Maladie de Parkinson : elle serait marquée dans la rétine

Les chercheurs de l’Institut universitaire d’ophtalmologie de Londres ont découvert un test oculaire révolutionnaire qui permettrait de dépister la maladie de Parkinson de façon précoce.

Une nouvelle étude menée par les chercheurs de l’Institut universitaire d’ophtalmologie de Londres (Grande-Bretagne) et publiée dans la revue Acta Neuropathologica Communications suggèrent que les yeux, et en particulier la rétine, pourraient révéler le stade précoce de la maladie de Parkinson.

« Un nouveau test oculaire non invasif pourrait détecter la maladie bien avant que les changements n’interviennent dans le cerveau et que les premiers symptômes comme les tremblements ou la raideur musculaire ne se développent » ont déclaré les chercheurs après une étude menée chez les rats.

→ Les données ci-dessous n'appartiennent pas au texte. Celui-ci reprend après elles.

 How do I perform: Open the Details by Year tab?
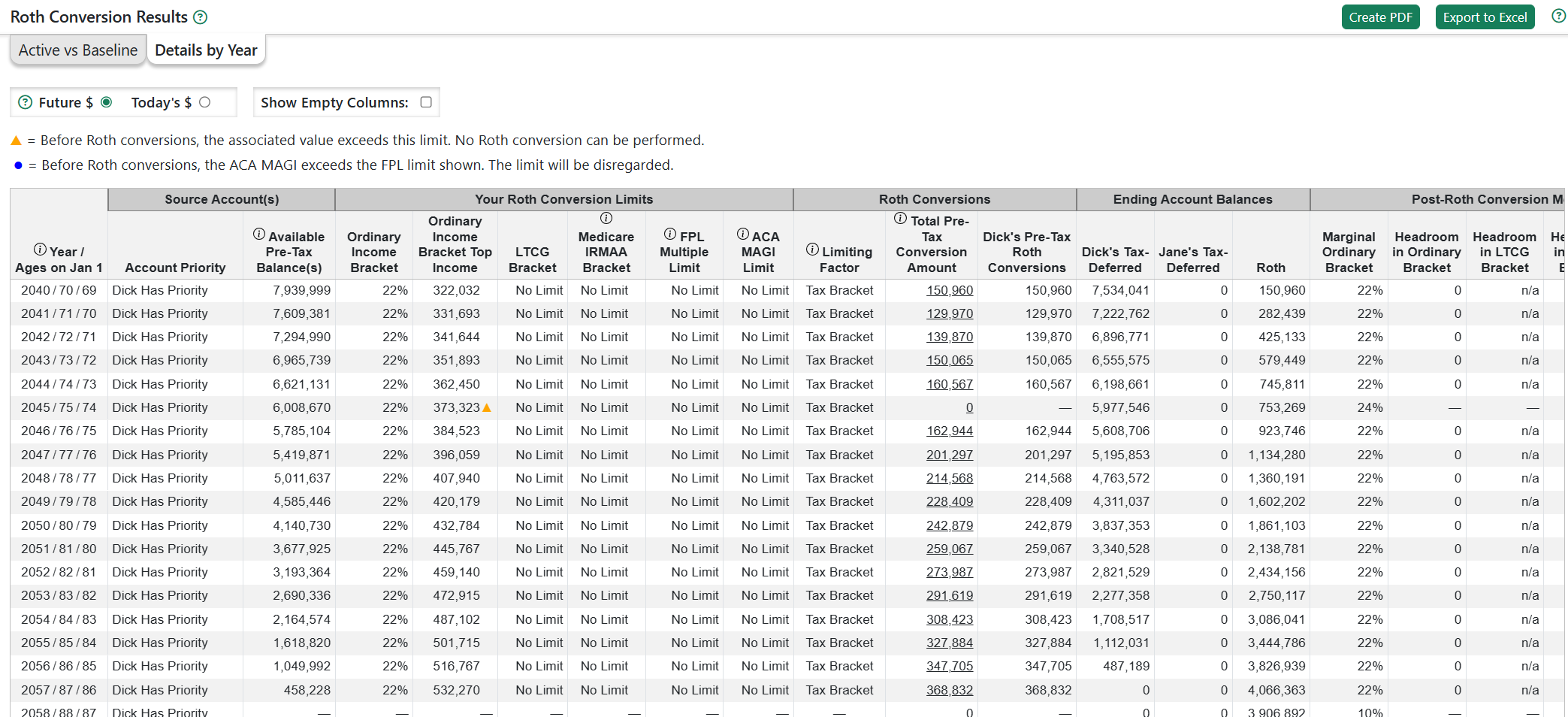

Dépister les modifications de certaines cellules de la rétine

Les patients atteints de la maladie de Parkinson sont connus pour avoir une vision moins nette en raison de la perte de neurones dopaminergiques dans la rétine de l’œil. C’est cette pénurie de dopamine qui endommage aussi les cellules du cerveau, et qui est la cause des tremblements, de la raideur musculaire et de la lenteur des mouvements.

La méthode de dépistage développée par les chercheurs londoniens utilise des instruments d’imagerie couramment utilisés dans les cliniques ophtalmologiques pour dépister des modifications de certaines cellules ganglionnaires de la rétine ainsi que des altérations de son épaisseur. Elle a déjà été testée chez l’homme pour le glaucome .

« Ces tests signifient que nous pourrions être en mesure d’intervenir plus tôt et plus efficacement chez les personnes atteintes de cette maladie dévastatrice » a déclaré le Pr Francesca Cordeiro, principal auteure de l’étude.